Durante a tarde e parte da noite de anteontem, tripulantes e trabalhadores empregados do armador da traineira procuraram retirar de lá alguns apetrechos de pesca.

Anteontem e ontem, especialmente naquele dia, que foi feriado, milhares de pessoas estiveram no local, a ver a traineira de proa apontada ao céu, enchendo a ponte móvel, sobre cujos varandins ficavam debruçados longo tempo, fazendo os seus comentários.


O SALVAMENTO


A SANTA ISABEL já encalhada junto da praia, pronta a ser varada no areal


20/01/1962 – Conforme já foi noticiado, no dia 25 do corrente mês pretérito, cerca das 14h00, quando a traineira SANTA ISABEL, de Matosinhos, saía da doca nº 2, onde juntamente com outras se acolhera para se resguardar do temporal desabrido, que então se fazia sentir, encalhou na estacaria que se encontra fixada e submersa sob a ponte móvel, onde se manteve naquela critica situação até hoje.

Pelas 07h30, acercaram-se da traineira SANTA ISABEL dois batelões, os quais suspenderam o barco à proa, serviço este realizado na maré baixa, aguardando-se, depois, a preamar que se verificou às 14h27. Na saída, colaborou também o batelão MARIETA, cuja função consistiu em que fosse permitida a posição horizontal com a elevação à superfície da ré, visto à saída daquele ponto se notar a existência de pedregulhos e dificultar os trabalhos, os quais foram superiormente dirigidos pelo comandante Lourenço Mateus, chefe dos serviços marítimos da A.P.D.L. Após o que a traineira SANTA ISABEL haver tomado a posição desejada, o rebocador VANDOMA, também da A.P.D.L., rebocou o barco sinistrado e os outros três que lhe serviam de apoio para a Bacia, onde a traineira ficou varada no areal junto ao molhe Norte, onde aguardará as reparações provisórias, a fim de entrar em carreira.


A SANTA ISABEL (1) em dia de provas de mar de alunos da Casa de pescadores de Matosinhos


Note-se que a traineira sinistrada era a segunda com aquele nome, pois anteriormente existiu uma outra do mesmo nome.
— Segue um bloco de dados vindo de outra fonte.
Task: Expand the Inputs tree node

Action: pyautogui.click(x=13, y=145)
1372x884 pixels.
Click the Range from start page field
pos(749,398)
Fontes e imagens: Jornal de Noticias e o O Comércio do Porto

Rui Amaro

2 comentários:

JOSÉ MODESTO disse...

Impressionante, recordar é viver e tu sabes isso Rui.
Continua...continuamos a aprender

Miguel Lourenço disse...

Parabens Sr. Rui mais um belo registo, pena que alguns se percam no tempo e não sejam divulgados.
Obrigado por partilhar estas maravilhosas fotos.